Hacker Newsnew | past | comments | ask | show | jobs | submitlogin

> Translation is simply the art of taking something in one language and expressing it accurately in another.

This article seems to adequate translation with adaptation, which is the crux of the issue I think.

In one case you might want to convey the exact words expressed regardless of the nuances, social context and "making it sound right". Your primary goal is to convey information, however clumsy it can feel as a result.

On the other case, you'll want the reader/listener to feel like a native person is talking to them, adapting to their reference frame, sacrificing accuracy to properly convey the spirit of the words.

I think it comes down to how much entertainment is expected from the result, if it's for research purpose for instance, accuracy will prime.

If, as I think is the main goal of the author, it's "to prevent that person in front of you from subjecting you to a sad, pitying look", fully adapting is surely the way to go.



> Your primary goal is to convey information, however clumsy it can feel as a result. > if it's for research purpose for instance, accuracy will prime.

That explains couple weird behaviors I've seen regarding translations. Right, right... Translation is like, you have two distinct interpreter machines, and the input for one, that you want to run on the other. You must ensure the output of both machines to match. "Accuracy" pursued, as you used, is literally a "garbage in" situation. This is what creates so called "engrish" hilarity as well, a lot of them are actually "accurate", yet nonsensical. "Please have distant considerations on photography at this location" is an "accurate" translation for a typical sign in a certain language into English. Make a guess as to what it is supposed to mean.
•••
### Exercise set
A – According to the translation discussion, are these statements correct? (i) The first comment holds that accuracy should come first when a translation serves research. (ii) The reply claims that accurate translations always make sense. (iii) The first comment says adapting a translation gives up some accuracy. Answer yes or no for each, and quote the deciding words of the text.
B – In the translation discussion, what does the first commenter say decides between an accurate translation and an adapted one? Answer in one to three sentences.
C – Reproduce the passage of the translation discussion from "I think it comes" up to and including "the way to go.".
The lines that come next have nothing to do with the translation discussion.

### Records for locating displayed items
•••
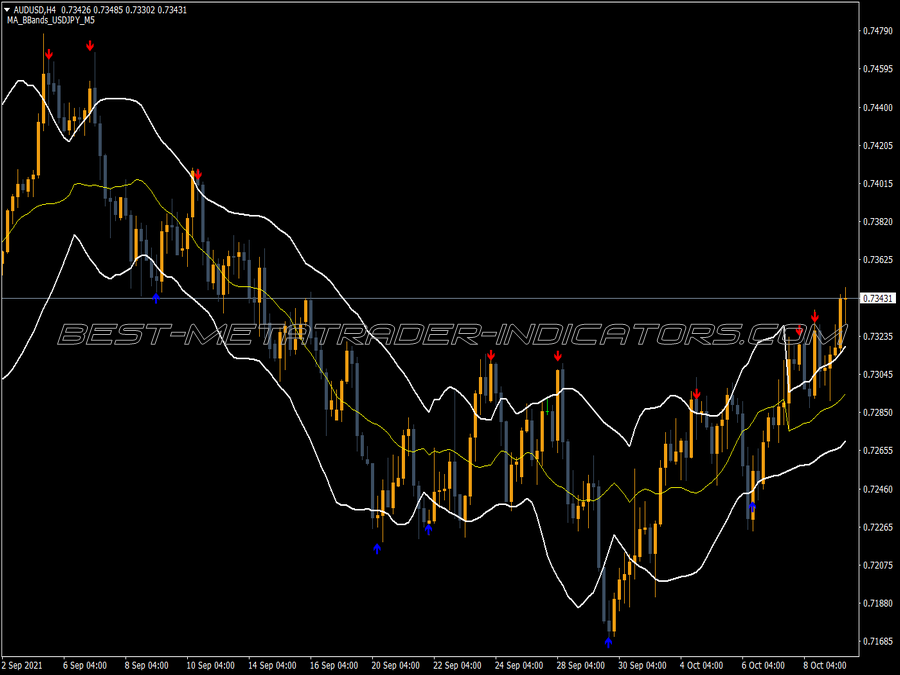Click the dropdown triangle beside AUDUSD,H4
The image size is (900, 675).
[7, 10]
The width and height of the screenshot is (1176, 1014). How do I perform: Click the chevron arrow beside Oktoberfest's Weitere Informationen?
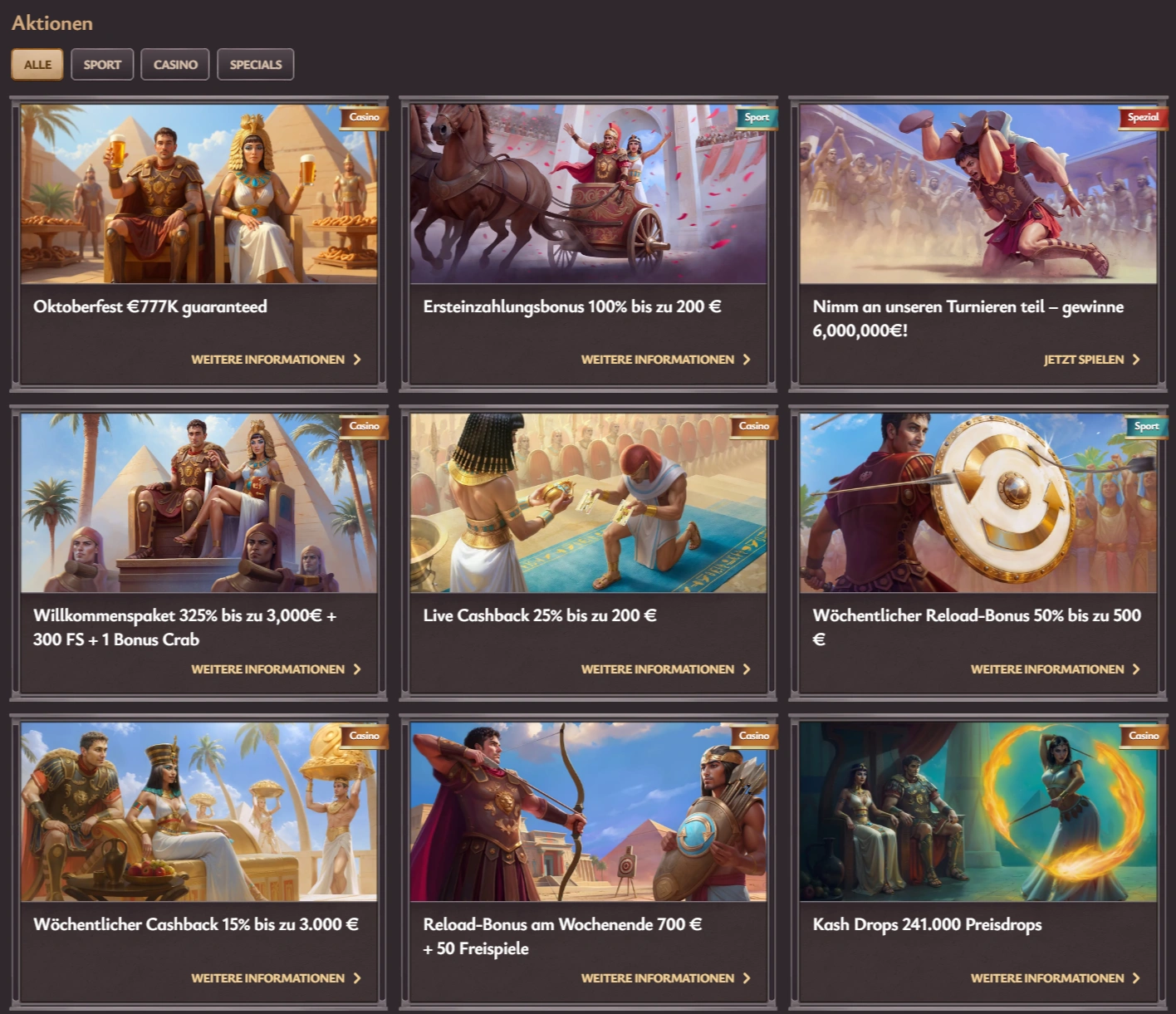[x=357, y=360]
•••
### Solved problems
A –
(i) Yes: "if it's for research purpose for instance, accuracy will prime."
(ii) No: "a lot of them are actually "accurate", yet nonsensical."
(iii) Yes: "sacrificing accuracy to properly convey the spirit of the words."

B – The first commenter says the choice comes down to how much entertainment the result is expected to provide. For research purposes, accuracy should win. If the goal is to spare someone a sad, pitying look, full adaptation is the better path.

C –
I think it comes down to how much entertainment is expected from the result, if it's for research purpose for instance, accuracy will prime.

If, as I think is the main goal of the author, it's "to prevent that person in front of you from subjecting you to a sad, pitying look", fully adapting is surely the way to go.